- Task to carry out -
Wherever the word "chevron" appears in the entries, copy the whole line.

- Input material -
● ● ● ● ●
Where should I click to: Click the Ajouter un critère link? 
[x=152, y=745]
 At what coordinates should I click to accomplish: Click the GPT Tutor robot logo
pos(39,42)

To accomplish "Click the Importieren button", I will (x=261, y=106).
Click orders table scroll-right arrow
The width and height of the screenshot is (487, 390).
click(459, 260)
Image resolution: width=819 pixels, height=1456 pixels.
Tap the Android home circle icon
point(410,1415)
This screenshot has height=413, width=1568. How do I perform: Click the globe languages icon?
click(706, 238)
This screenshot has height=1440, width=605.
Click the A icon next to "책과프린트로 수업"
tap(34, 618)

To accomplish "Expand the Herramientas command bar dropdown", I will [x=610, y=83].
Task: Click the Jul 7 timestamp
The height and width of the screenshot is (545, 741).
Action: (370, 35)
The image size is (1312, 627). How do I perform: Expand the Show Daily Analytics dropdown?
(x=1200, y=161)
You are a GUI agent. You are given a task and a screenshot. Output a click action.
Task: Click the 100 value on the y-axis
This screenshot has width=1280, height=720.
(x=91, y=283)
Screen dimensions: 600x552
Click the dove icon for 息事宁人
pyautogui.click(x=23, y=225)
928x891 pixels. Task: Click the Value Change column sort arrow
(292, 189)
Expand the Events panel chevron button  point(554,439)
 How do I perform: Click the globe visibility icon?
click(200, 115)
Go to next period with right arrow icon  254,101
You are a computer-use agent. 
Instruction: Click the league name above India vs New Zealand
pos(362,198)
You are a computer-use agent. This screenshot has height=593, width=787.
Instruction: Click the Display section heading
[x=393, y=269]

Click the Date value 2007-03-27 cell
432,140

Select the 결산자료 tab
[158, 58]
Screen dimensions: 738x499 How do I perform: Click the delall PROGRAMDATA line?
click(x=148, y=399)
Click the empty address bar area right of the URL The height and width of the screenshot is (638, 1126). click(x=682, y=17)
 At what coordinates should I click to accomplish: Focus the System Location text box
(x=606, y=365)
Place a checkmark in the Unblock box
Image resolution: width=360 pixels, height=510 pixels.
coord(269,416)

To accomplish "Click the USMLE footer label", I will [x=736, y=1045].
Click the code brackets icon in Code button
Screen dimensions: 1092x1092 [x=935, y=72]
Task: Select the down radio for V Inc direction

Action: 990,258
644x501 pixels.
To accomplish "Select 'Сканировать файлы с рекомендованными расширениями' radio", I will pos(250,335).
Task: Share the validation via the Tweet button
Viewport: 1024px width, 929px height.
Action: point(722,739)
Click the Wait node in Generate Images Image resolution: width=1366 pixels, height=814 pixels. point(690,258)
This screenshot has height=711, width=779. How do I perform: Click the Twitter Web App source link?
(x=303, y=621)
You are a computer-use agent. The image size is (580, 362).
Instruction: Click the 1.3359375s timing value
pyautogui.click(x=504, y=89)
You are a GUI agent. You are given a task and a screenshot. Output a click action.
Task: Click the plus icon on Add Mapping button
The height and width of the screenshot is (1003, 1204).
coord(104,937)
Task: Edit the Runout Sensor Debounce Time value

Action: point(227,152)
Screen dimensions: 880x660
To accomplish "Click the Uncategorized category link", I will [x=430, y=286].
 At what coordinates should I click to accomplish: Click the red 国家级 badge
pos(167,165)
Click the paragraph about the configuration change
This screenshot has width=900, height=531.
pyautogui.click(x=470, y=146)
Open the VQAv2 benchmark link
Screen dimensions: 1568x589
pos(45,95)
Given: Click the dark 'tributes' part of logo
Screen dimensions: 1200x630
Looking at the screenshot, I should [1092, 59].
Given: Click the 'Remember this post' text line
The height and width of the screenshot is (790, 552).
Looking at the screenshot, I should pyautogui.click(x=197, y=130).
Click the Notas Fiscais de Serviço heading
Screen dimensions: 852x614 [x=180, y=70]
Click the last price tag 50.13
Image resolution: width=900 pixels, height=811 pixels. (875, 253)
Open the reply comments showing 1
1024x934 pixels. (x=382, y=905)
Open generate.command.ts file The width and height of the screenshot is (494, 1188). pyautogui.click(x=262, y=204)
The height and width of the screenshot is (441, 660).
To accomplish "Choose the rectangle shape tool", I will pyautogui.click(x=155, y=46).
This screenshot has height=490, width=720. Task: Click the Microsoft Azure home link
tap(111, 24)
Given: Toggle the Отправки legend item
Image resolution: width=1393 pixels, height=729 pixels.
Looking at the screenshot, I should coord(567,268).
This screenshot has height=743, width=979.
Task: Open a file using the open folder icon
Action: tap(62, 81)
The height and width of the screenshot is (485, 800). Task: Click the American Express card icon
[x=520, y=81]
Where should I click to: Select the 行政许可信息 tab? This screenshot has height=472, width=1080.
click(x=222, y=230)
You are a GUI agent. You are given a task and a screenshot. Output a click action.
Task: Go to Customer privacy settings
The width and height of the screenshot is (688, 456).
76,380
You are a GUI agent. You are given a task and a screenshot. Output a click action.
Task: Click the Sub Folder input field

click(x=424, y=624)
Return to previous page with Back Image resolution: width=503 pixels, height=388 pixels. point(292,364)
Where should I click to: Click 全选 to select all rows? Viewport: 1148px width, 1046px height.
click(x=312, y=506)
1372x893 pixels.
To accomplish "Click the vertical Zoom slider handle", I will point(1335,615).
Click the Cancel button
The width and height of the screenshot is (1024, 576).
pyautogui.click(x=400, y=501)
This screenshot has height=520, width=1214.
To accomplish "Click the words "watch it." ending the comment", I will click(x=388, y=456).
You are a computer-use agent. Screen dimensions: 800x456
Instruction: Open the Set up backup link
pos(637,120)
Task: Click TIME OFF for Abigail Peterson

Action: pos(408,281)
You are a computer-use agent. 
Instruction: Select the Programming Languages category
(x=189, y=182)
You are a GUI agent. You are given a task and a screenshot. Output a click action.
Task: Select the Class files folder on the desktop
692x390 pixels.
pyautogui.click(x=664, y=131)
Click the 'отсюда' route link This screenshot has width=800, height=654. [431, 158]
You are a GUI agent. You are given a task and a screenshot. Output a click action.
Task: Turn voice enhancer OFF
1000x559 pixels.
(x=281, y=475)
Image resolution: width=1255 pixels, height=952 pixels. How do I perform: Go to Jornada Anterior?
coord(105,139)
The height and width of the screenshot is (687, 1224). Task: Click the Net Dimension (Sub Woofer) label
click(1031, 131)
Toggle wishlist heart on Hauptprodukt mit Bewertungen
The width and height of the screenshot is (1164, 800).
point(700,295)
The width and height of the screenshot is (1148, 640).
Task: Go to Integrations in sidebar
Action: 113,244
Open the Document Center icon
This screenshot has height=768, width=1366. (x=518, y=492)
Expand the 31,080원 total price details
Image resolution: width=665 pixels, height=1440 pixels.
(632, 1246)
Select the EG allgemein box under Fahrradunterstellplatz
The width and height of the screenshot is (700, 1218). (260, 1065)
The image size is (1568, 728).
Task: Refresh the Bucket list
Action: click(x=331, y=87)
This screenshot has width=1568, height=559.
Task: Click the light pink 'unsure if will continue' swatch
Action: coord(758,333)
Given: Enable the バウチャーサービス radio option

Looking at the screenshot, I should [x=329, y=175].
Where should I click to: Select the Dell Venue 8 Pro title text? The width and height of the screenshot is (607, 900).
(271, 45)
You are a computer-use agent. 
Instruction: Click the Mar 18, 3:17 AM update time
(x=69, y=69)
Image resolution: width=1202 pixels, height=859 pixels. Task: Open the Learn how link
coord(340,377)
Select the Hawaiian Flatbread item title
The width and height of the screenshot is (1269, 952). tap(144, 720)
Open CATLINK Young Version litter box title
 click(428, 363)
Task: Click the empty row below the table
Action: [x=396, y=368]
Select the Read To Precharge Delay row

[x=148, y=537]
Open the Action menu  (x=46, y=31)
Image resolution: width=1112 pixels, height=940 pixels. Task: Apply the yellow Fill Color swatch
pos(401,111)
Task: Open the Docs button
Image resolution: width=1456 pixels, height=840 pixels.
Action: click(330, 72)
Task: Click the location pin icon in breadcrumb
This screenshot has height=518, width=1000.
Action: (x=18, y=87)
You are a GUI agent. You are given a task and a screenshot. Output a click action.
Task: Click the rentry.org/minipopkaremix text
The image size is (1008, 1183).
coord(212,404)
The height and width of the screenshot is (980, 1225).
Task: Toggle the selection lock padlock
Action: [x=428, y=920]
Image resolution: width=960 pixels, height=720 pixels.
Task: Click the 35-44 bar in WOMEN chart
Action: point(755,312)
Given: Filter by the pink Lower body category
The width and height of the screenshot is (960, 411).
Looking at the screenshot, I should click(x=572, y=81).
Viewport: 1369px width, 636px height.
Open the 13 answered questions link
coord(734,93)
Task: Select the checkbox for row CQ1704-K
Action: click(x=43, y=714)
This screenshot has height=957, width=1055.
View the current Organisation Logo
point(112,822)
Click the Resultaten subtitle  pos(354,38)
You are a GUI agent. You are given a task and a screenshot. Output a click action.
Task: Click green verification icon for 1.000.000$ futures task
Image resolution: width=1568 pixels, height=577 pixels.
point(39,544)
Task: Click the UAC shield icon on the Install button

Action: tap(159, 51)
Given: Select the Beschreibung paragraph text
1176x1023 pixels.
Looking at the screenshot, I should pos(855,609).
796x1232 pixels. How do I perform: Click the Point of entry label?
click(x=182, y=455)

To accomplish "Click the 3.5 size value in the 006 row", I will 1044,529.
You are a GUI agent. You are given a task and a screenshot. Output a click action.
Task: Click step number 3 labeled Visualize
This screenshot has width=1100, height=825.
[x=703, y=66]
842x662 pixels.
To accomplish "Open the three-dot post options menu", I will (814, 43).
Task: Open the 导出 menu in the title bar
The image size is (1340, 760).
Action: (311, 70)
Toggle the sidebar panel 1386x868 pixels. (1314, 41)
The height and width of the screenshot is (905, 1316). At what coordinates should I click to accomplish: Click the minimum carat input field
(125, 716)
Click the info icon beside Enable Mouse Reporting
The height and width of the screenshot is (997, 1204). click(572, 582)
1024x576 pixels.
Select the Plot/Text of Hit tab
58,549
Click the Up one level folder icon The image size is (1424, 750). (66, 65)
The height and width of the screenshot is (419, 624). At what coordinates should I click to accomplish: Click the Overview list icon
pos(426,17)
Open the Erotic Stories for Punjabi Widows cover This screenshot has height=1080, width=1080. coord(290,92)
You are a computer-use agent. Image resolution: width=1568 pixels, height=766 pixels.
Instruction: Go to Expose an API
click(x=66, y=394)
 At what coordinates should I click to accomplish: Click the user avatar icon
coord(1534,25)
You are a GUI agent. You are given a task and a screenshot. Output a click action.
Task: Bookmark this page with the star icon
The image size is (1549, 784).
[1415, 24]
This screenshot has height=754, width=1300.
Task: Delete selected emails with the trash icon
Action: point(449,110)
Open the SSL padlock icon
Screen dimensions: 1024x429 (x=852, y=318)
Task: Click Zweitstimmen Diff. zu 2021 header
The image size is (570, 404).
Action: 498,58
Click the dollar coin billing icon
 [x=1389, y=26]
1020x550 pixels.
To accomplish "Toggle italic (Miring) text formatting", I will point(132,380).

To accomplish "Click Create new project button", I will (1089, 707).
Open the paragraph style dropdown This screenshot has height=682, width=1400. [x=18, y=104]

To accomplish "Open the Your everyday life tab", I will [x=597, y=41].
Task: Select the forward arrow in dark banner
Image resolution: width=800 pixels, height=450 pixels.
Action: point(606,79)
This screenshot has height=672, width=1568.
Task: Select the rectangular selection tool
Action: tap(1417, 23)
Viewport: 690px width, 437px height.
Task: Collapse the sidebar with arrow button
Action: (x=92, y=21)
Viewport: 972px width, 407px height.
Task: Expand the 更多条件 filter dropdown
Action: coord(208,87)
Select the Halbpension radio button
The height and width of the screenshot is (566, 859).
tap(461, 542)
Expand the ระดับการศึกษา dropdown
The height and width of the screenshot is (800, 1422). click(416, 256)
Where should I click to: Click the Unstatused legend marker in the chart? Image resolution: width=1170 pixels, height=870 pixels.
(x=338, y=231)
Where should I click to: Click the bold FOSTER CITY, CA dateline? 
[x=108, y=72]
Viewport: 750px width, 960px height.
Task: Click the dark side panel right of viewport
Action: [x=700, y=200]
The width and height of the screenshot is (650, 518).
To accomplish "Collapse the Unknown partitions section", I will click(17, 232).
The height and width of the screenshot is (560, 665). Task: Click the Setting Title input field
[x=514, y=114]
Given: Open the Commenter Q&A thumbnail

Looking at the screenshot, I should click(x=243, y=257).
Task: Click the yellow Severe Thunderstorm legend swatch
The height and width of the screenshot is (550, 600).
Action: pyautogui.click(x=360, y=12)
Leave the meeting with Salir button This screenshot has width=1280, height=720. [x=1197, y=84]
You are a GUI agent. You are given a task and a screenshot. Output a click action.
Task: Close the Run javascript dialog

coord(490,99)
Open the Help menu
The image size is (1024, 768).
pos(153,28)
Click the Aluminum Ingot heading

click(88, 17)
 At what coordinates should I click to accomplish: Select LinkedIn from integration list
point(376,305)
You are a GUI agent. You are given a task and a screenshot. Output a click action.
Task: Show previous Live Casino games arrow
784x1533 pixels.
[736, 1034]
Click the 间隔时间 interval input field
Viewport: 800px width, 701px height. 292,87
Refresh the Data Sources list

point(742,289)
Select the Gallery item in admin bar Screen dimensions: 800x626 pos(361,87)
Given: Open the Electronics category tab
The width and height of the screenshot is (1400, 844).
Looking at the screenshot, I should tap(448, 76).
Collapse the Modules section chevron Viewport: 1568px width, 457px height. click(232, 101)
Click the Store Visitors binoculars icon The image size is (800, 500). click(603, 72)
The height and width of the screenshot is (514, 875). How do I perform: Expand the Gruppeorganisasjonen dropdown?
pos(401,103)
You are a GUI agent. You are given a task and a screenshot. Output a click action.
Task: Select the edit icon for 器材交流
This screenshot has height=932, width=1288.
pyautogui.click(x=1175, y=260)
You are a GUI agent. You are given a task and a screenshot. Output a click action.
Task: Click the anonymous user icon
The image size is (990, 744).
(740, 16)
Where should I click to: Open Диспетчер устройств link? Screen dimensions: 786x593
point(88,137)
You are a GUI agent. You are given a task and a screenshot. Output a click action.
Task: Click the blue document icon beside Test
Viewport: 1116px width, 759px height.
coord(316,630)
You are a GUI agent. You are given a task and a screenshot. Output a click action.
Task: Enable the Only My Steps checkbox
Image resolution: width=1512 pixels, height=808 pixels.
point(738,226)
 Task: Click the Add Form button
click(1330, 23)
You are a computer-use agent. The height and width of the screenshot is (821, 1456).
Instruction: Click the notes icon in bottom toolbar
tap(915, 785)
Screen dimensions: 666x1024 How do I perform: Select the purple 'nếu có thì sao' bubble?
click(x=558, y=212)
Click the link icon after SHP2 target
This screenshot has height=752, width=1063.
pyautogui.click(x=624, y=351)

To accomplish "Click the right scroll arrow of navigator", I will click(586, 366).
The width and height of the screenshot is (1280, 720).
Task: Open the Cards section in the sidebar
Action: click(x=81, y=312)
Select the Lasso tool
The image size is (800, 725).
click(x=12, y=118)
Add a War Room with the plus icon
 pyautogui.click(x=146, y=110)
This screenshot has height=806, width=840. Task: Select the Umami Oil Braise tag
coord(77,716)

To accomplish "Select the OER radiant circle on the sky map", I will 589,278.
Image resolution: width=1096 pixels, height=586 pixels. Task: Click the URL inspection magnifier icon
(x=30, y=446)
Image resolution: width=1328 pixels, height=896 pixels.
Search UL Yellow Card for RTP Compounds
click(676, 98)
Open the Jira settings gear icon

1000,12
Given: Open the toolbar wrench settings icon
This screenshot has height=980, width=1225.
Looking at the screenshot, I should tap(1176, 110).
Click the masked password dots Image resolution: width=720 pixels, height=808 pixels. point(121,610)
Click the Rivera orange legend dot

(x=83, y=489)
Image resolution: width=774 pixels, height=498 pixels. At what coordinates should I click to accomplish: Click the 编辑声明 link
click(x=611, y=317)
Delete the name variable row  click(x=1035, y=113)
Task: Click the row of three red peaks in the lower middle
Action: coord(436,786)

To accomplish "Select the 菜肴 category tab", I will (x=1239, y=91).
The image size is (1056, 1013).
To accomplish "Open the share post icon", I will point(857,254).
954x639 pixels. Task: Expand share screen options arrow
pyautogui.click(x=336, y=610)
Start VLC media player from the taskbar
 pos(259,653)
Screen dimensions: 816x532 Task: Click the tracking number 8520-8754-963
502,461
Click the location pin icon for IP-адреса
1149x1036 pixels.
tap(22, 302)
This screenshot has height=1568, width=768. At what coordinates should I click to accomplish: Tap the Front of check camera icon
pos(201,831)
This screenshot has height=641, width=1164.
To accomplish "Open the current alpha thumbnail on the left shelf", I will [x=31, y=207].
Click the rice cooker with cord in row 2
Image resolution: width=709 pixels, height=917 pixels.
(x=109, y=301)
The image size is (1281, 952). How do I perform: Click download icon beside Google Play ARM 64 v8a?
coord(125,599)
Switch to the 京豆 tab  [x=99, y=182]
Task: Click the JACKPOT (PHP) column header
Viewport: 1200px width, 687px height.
● ● ● ● ●
- Written response -
Expand the Events panel chevron button  point(554,439)
Collapse the Modules section chevron Viewport: 1568px width, 457px height. click(232, 101)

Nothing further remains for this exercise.